Traditional Dance & Live Music

Dance and music together create the patterns of sound, movement, and energy that bring the multidimensional mandala of each circle dance into being. Musicians and dancers inspire and respond to one another; as we dance to live music, so our dancing comes more fully alive. Musicians also enable us to bring our dance circles outside into nature, where they were born and where they belong.

Many of Laura's workshops are supported by exquisite and sensitive live music from Kostantis Kourmadias. A master of the violin and the saz, Kostantis specialises in the oldest forms of traditional Greek music, particularly island music and the Greek music of Asia Minor, where his grandparents were born. Kostantis also plays music from the Balkans and the Middle East, honouring the musical and cultural common ground shared by East and West.
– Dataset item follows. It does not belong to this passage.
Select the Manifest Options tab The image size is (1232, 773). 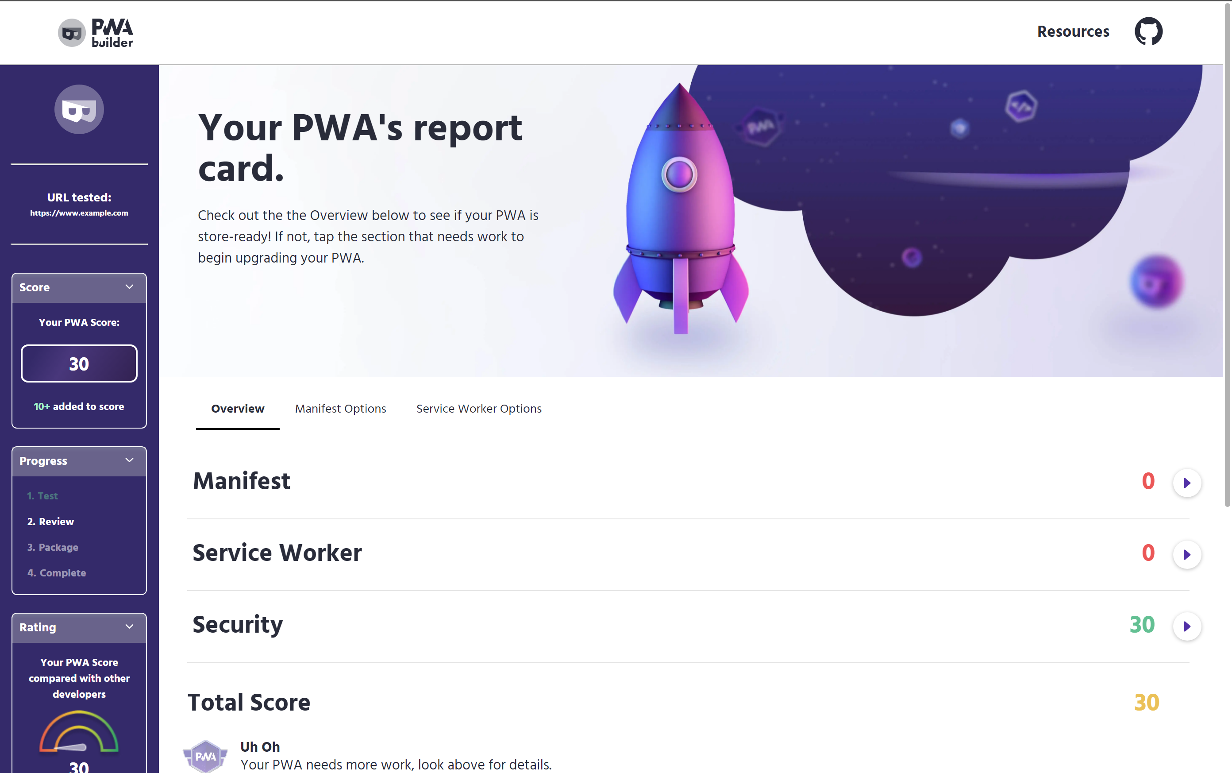coord(340,408)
The saz is a long-necked lute with roots in ancient Babylon and Sumeria, and has been played in Greece at least since the 5th century BCE. It is the ancestor of the modern guitar and bouzouki. Tuned to Eastern (non-tempered) modes, the saz creates a deeply meditative atmosphere and allows rich emotional expression.

Traditional dance music often gives space for taxim, an improvisation free from rhythm and melody, which is said to symbolise the soul's longing for union with the divine and its journey in search of that fulfilment. As we dance in the living presence of the taxim's love and longing, we receive profound support for our own homecoming to wholeness in earth and spirit, body and soul.

Marija Gimbutas' archaeological research reveals that male bards with stringed instruments have accompanied circles of dancing women in their rituals since the Neolithic era. Kostantis has played for many of Laura's workshops and feels honoured to support women's circles in this time-honoured way.

At workshops with live music, we learn and dance first with recorded music (in a typical weekend workshop, we might dance 75% of the time with CDs). When we are comfortable with the steps and movements, we invite the musicians to play for us, usually in an evening ritual, or perhaps outside in nature. The living presence of traditional music can open and complete our experience and understanding of dance in a way that CDs do not allow.

Sometimes friends or students join in, but usually the music is provided just by Kostantis and Laura. Laura and Kostantis also give concerts together regularly throughout Greece and Europe.